Collected data
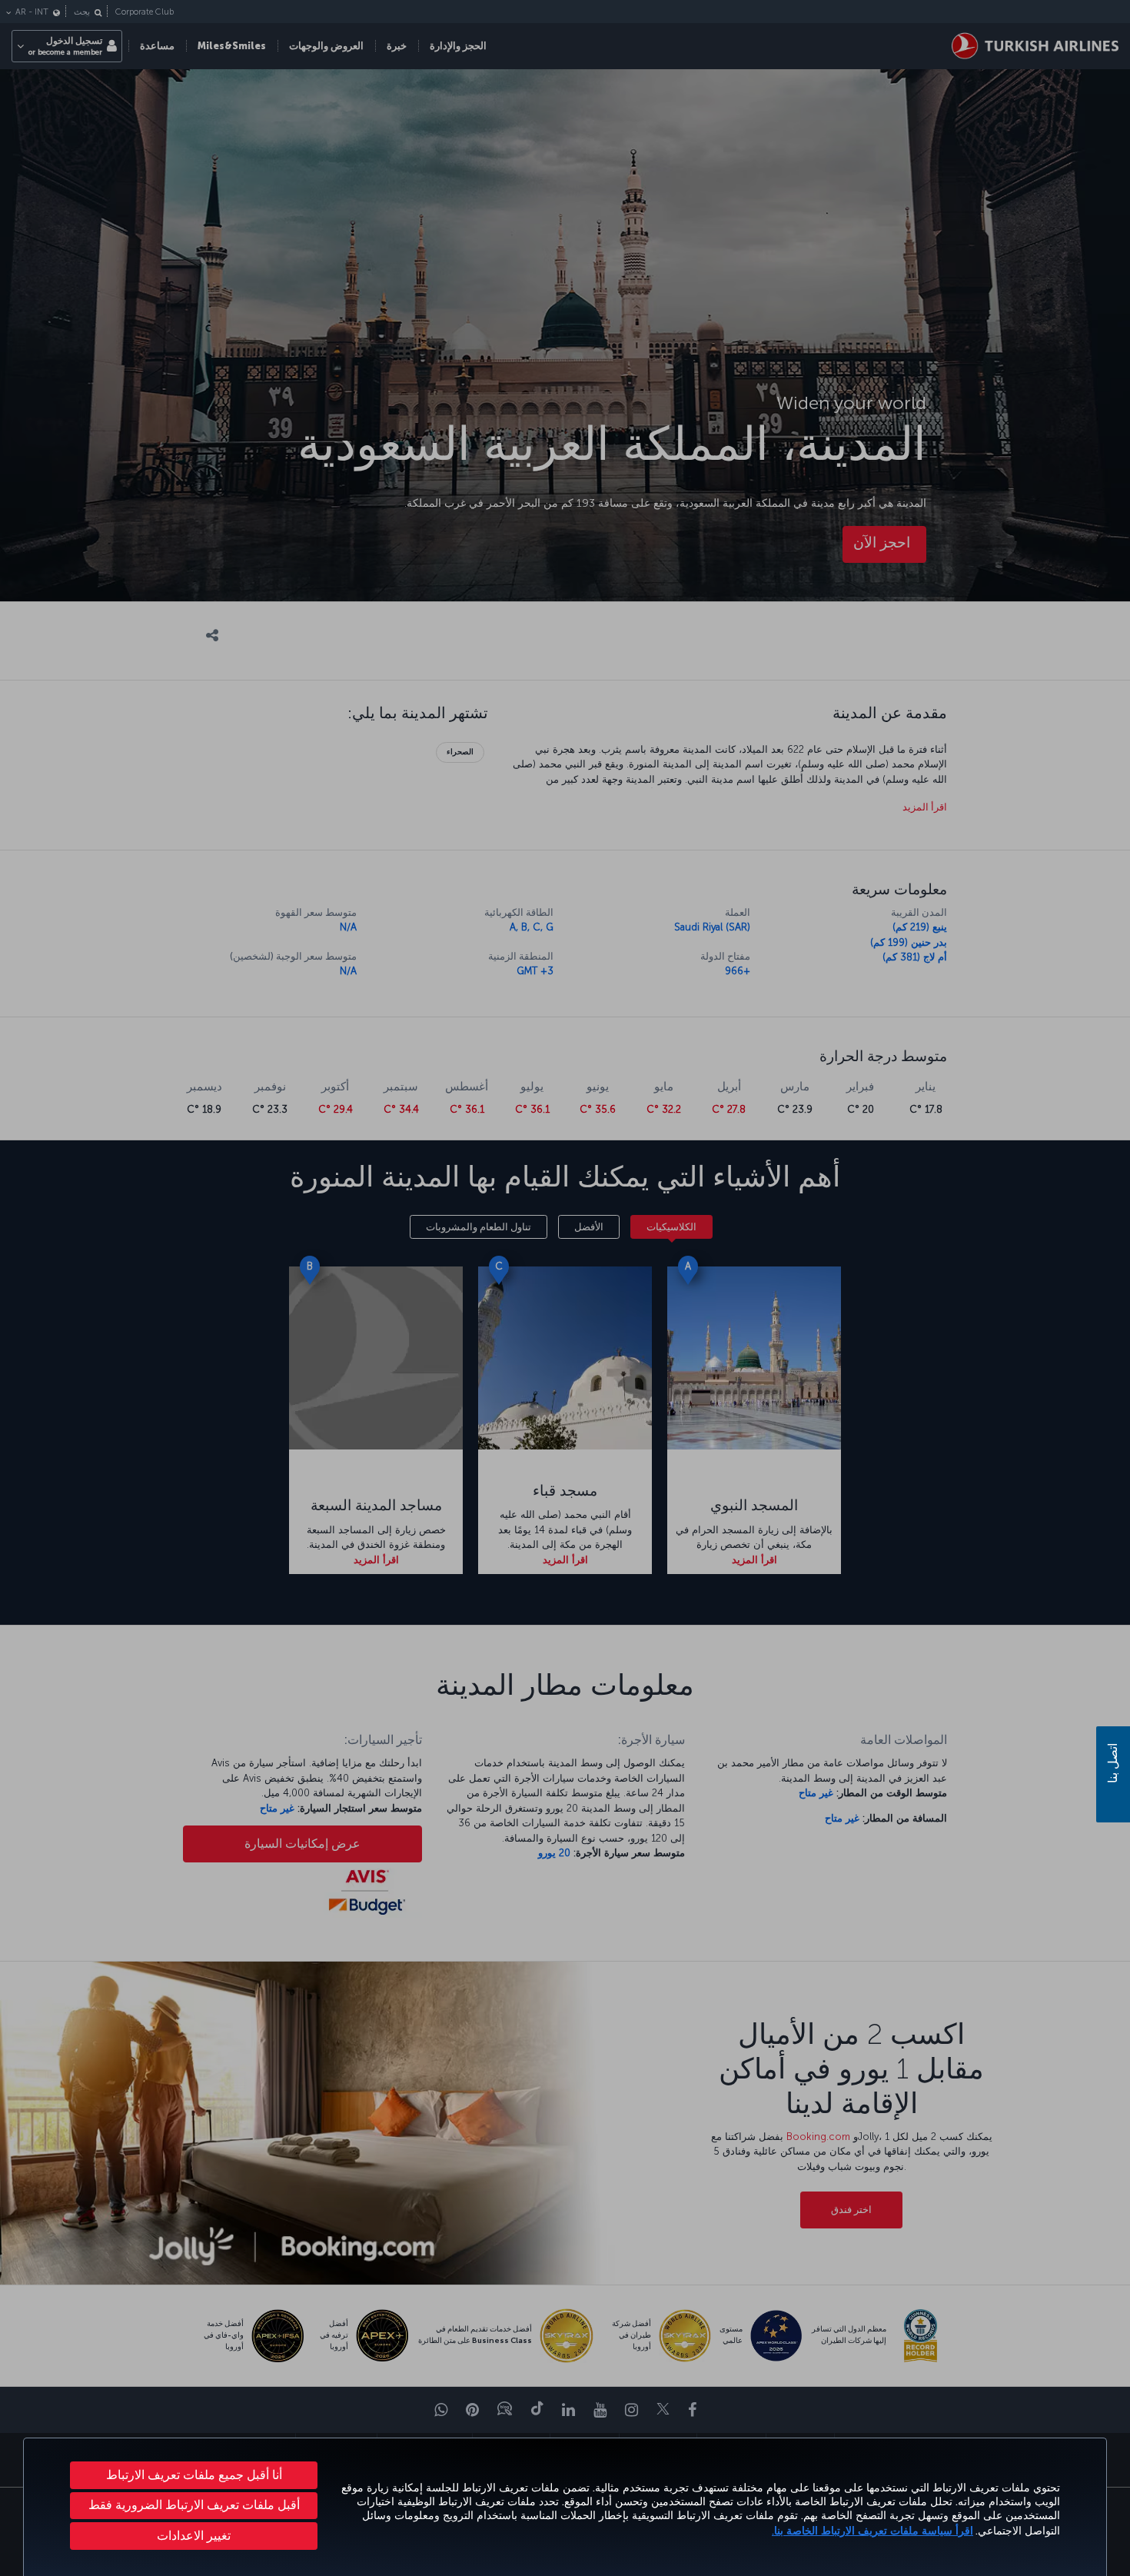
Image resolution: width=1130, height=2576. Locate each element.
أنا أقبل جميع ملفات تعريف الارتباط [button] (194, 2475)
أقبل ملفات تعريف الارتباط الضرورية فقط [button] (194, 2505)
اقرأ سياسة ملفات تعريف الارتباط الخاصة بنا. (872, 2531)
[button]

**Work instruction**
Please transcribe every entry above exactly, leaving out any pictures.

**Task solution**
Image resolution: width=1130, height=2576. Locate each element.
أنا أقبل جميع ملفات تعريف الارتباط [button] (194, 2475)
أقبل ملفات تعريف الارتباط الضرورية فقط [button] (194, 2505)
اقرأ سياسة ملفات تعريف الارتباط الخاصة بنا. (872, 2531)
[button]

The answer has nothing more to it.